At least one US Oncology physician, Nicholas Vogelzang, chair and medical director of Comprehensive Cancer Centers of Nevada, noted how he expects the deal to help him maintain an independent practice.
“The US Oncology model is hospital-independent—this allows us to stay that way for a long time,” Vogelzang said.
In addition to benefitting from McKesson’s pharmaceutical distribution prowess, Vogelzang said, doctors in the US Oncology network are expecting McKesson to upgrade US Oncology’s iKnowMed cancer-care electronic health record. He said it provides strong analytical and decision-support tools but also can slow workflow with it “clunky” data-entry procedures.
Under terms of the deal, which is expected to close by Dec. 31, McKesson will assume US Oncology’s outstanding debt of some $1.6 billion and will acquire about $155 million in tax credits from operating losses “to be used in the future by McKesson,” Hammergren said during the conference call. McKesson declined to provide a representative to be interviewed for this article.

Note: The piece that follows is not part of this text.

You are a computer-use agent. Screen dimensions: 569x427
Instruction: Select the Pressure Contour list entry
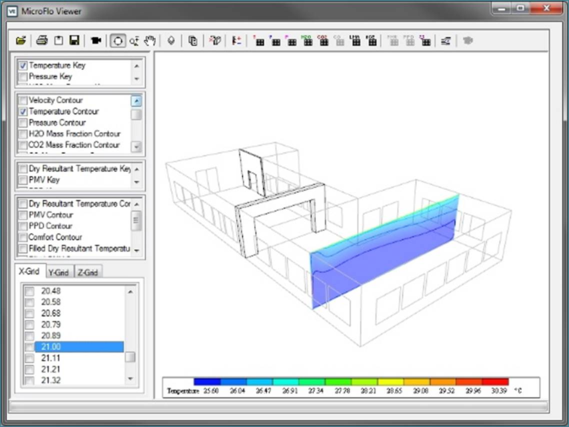coord(57,123)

Hammergren said McKesson will pay “$400 million or so in cash off the balance sheet” and add about $1.7 billion to its own existing debt—first in the form of a shortterm bridge loan and then some form of permanent financing. He added that the deal is being done at time that is typically the low point in the company’s cash cycle—but “in no way taps out our ability to deploy capital.” McKesson’s growth and financial strategies of portfolio expansion and stock repurchasing are expected to continue, he said.
“The acquisition makes great financial sense for our shareholders and will be a source of earnings growth almost immediately,” Hammergren said.
US Oncology will come under McKesson’s Specialty Care Solutions business, which will now be based in the Woodlands and be led by US Oncology President and CEO Bruce Broussard, who will report to Paul Julian, McKesson’s executive vice president and group president. Because of this arrangement, Roy Beveridge, US Oncology executive vice president and medical director, said there will be no culture clash between the two companies’ respective workforces.
“What’s happening is that McKesson has a great number of oncology assets, and US Oncology is staying in Houston, Texas, and a lot of these assets are moving from San Francisco to Houston,” Beveridge said. He noted that employees and affiliates of US Oncology will still work for the same CEO, and the company name also is staying the same. “So, the culture will remain that of US Oncology.”
Almost 1.5 million people are expected to be newly diagnosed with cancer in 2010, according to Hammergren.
Hammergren: “We do not plan to ever own providers.”